An instant cable hit when it debuted back in 2003, the show focused on the McNamara/Troy plastic surgery clinic and its doctors, Sean McNamara (Dylan Walsh) and Christian Troy (the late Julian McMahon), as they met patient after patient (and in some cases lover after lover) who wanted to change something about their physical appearance.
It’s hard to overstate how provocative the show felt back then. This was long before Murphy became the uber TV producer he is today, when his graphic, lurid shows are like buses. If you wait around long enough, there’ll be another American Horror Story, Monster, or The Beauty along any minute. In the ’00s, Nip/Tuck was very much pushing the boundaries of television with its chaotic storylines and queasy surgery scenes. It was also hugely influential, not just informing Murphy that there was a hunger for this kind of content – a hunger that has allowed him to feed audiences ever since – but also informing creators just how far they could go on the small screen. Glossy and morally ambiguous, Nip/Tuck paved the way for shows like Dexter and True Blood, while also inspiring a swathe of series that focused on the vanity and excess of the rich and connected. You could probably think of five or more of those that are currently streaming somewhere right now.

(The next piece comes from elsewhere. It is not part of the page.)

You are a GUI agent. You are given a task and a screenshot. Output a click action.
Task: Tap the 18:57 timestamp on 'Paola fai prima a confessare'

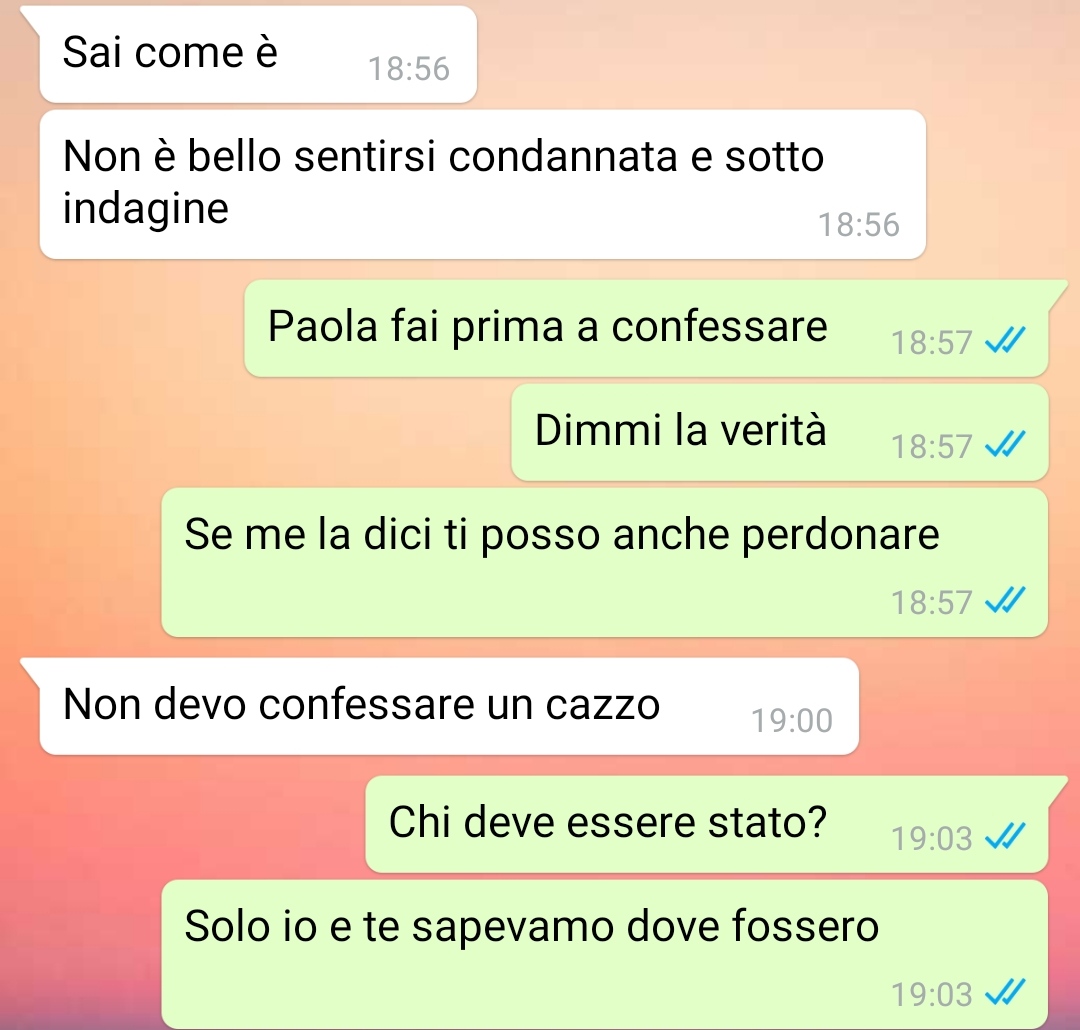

So why is Nip/Tuck rarely in the conversation when we’re getting nostalgic about the ’00s? Some would say the show made that bed back when it was airing. It largely blurred the line between satire and sincerity, often making it difficult for the audience to tell whether it was critiquing vanity culture or revelling in it. That ambiguity became part of its appeal, but also one of its most enduringly controversial aspects. Still, it was anchored by strong performances from Walsh and McMahon and was sharply written. It was transgressive and often refused to moralize where other shows might have tried to take sides or even shied away entirely from taboo topics.
The taboo of plastic surgery has arguably faded since the show hit our screens, though. There are more open conversations around body image on social media and in pop culture. Murphy admitted as much in a recent panel at New York Comic Con, where he mused that “people sort of flaunt [surgery] more and are talking about it” since the Nip/Tuck days, adding, “It’s an evolution in some strange way.”

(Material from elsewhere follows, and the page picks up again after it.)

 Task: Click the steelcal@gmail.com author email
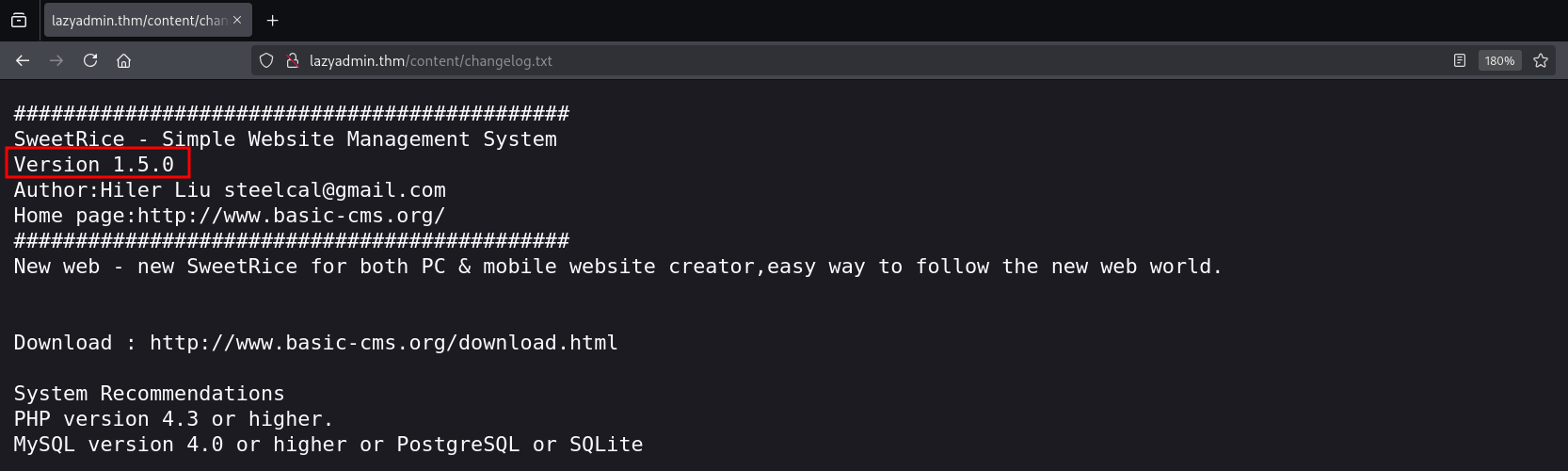click(x=334, y=189)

We can also accept that many of Nip/Tuck’s storylines simply have not aged well. Sure, there were nonsensical serial-killer plots and tiresome celebrity cameos. Many of the episodes had obligatory shocks that no one would bat an eye at these days. We’ve come a long way in that respect – a couple of Murphy’s more recent series have featured Ed Gein having sex with a corpse and Bella Hadid snapping necks in a Parisian café. But some of Nip/Tuck’s stories and characterizations have absolutely aged like milk. The indefensible transgender tropes, the sensationalized incest, and the use of sexual assault as a plot device. Awful and gross.
This mixed bag of positives and negatives led to Nip/Tuck being remembered by audiences as a fascinating but deeply flawed artifact of early prestige television. It was definitely entertaining and must-see TV in the moment, but it ended up becoming more of a case study in how TV tested boundaries before it fully understood the responsibility that came with that freedom.